The Optimal Quantile Estimator for Compressed Counting

TL;DR

This paper introduces an optimal quantile estimator for Compressed Counting, improving efficiency and accuracy over previous estimators, especially for data streams where alpha exceeds 1, with applications in entropy computation.

Contribution

It proposes a new optimal quantile estimator for Compressed Counting that is more efficient and accurate than existing estimators for alpha greater than 1.

Findings

The optimal quantile estimator outperforms previous estimators in accuracy.

It reduces computational complexity compared to earlier methods.
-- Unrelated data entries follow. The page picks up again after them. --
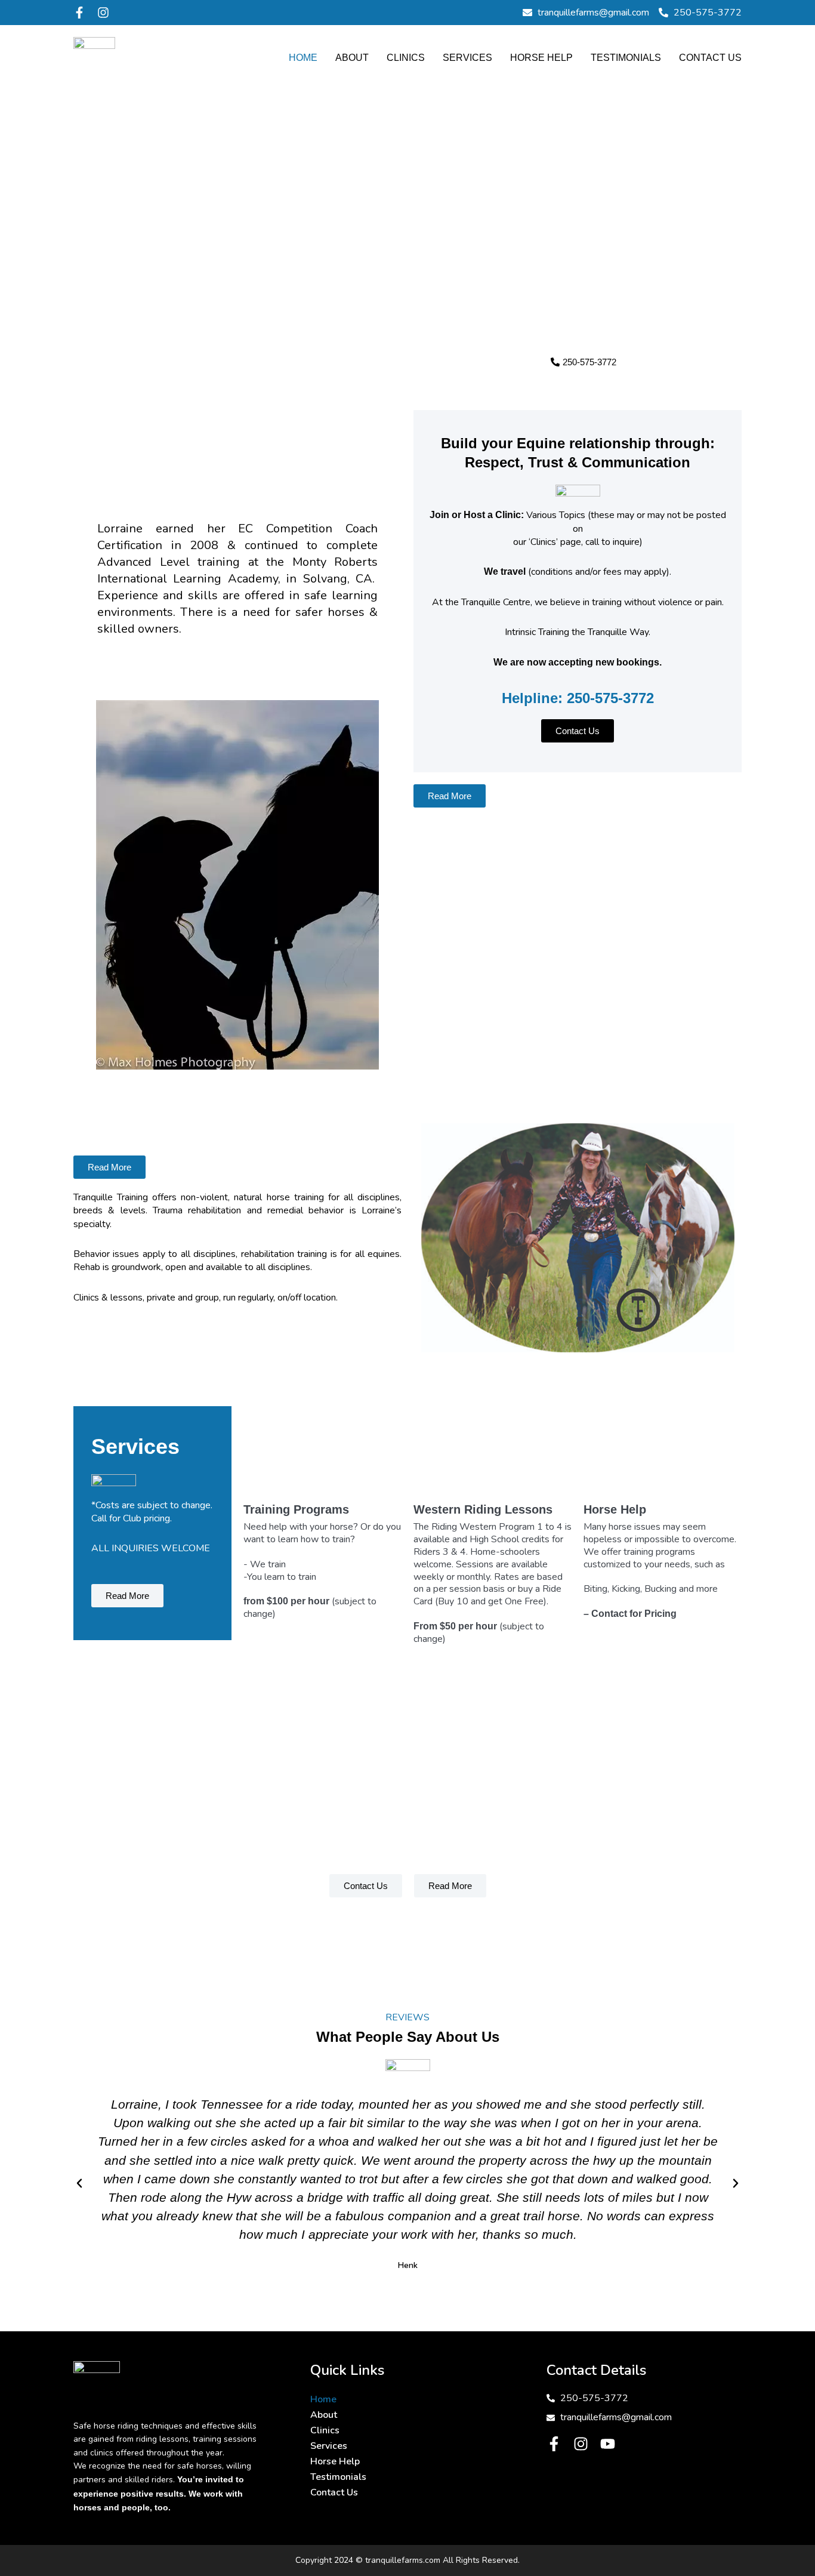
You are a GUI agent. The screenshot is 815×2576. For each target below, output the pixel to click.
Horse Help (541, 58)
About (352, 58)
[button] (79, 2183)
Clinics (406, 58)
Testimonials (626, 58)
Effective for computing entropy in data streams.

Abstract

Compressed Counting (CC) was recently proposed for very efficiently computing the (approximate) $\alpha$th frequency moments of data streams, where $0<\alpha <= 2$. Several estimators were reported including the geometric mean estimator, the harmonic mean estimator, the optimal power estimator, etc. The geometric mean estimator is particularly interesting for theoretical purposes. For example, when $\alpha -> 1$, the complexity of CC (using the geometric mean estimator) is $O(1/\epsilon)$, breaking the well-known large-deviation bound $O(1/\epsilon^2)$. The case $\alpha\approx 1$ has important applications, for example, computing entropy of data streams. For practical purposes, this study proposes the optimal quantile estimator. Compared with previous estimators, this estimator is computationally more efficient and is also more accurate when $\alpha> 1$.